A year ago, Norah looked like this - not much different than she does now, in fact. Aside from that fuzzy little head, she hasn't changed much, huh? It's the cheeks, I think.

Anyway. Hi! I have decided to ignore this whole "posts appear below the sidebar" thing I've apparently got going on, largely because none of you claim to be seeing it. (I think this is just a conspiracy, orchestrated by Adrienne, to make me think I'm insane. In which case, I tell you: the conspiracy is utterly unnecessary.) I don't know what's up, but the site looks the same on both my laptop and the desktop upstairs, so whatever... our house just has internet cooties.

You haven't missed much during my screwed-up-blog-related hiatus. Norah has successfully added "I don't like it!" to her list of favorite sayings. Today at Harris Teeter (do you giggle a little when you say that out loud? I do, because that's the kind of mature babe I am) she identified broccoli, rainbow chard, canned sundried tomatoes, and Skinny Cow ice cream sandwiches as things that she does not like. And believe it or not, she's right: she really DOESN'T like those things. I guess the kid is starting to understand that what comes out of her mouth is a reflection of her internal monologue; when she starts asking where I keep the tequila, I'll know she REALLY gets it.

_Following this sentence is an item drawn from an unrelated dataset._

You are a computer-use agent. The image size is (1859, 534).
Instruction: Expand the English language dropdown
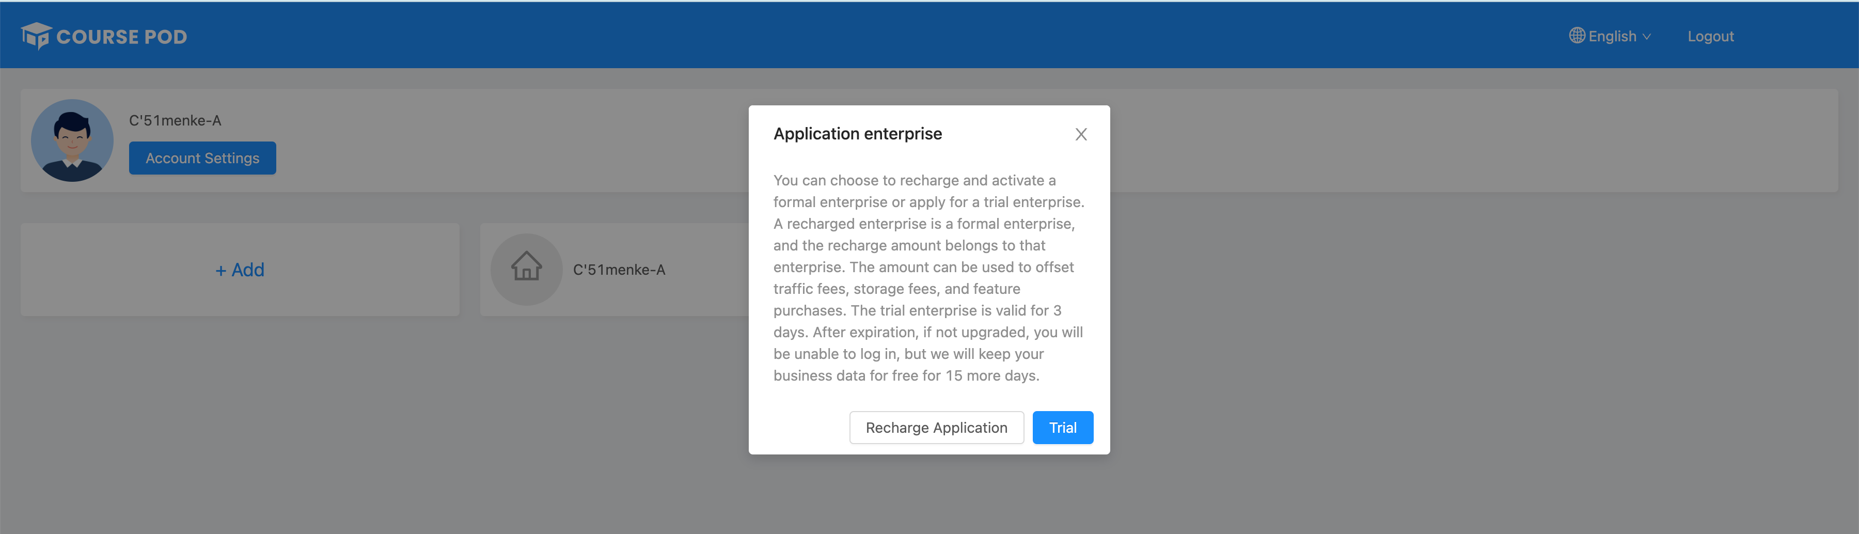tap(1611, 36)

Things I probably haven't mentioned, or may have, who knows, in an orderly bulleted list, because I have to do the dishes and don't have time to expound:

  • Rob got his cardiology fellowship at Duke, which means we'll be here for another three or four years. Happy dance! I didn't want to move again.

  • I booked a beach wedding today; the bride's willing to pay my mileage to get over there, which will be a nice little bonus. This one is the result of a referral, so I'm happy - guess that means I did an okay job at the referrer's shindig, huh? That brings the total to six done, nine to go before Thanksgiving. Badass.

  • My sister called today with the ENORMOUS BREAKING NEWS that she has updated her Myspace profile from "single" to "in a relationship," and bumped her ex from her top friends list. The range of Myspace is amazing; either I'm getting spam friend requests from someone named CassidyHumpsalot, or my sister is basing her entire relationship future on whether or not her current guy removed "looking" from his profile. If only Al Gore had seen the future of his invention; how proud, how mighty he would have felt then. You go, Al Gore, and you go, sister Kate.

    1. I'm so glad you're not moving. Moving sucks. New template rocks. :) Norah is unspeakably adorable.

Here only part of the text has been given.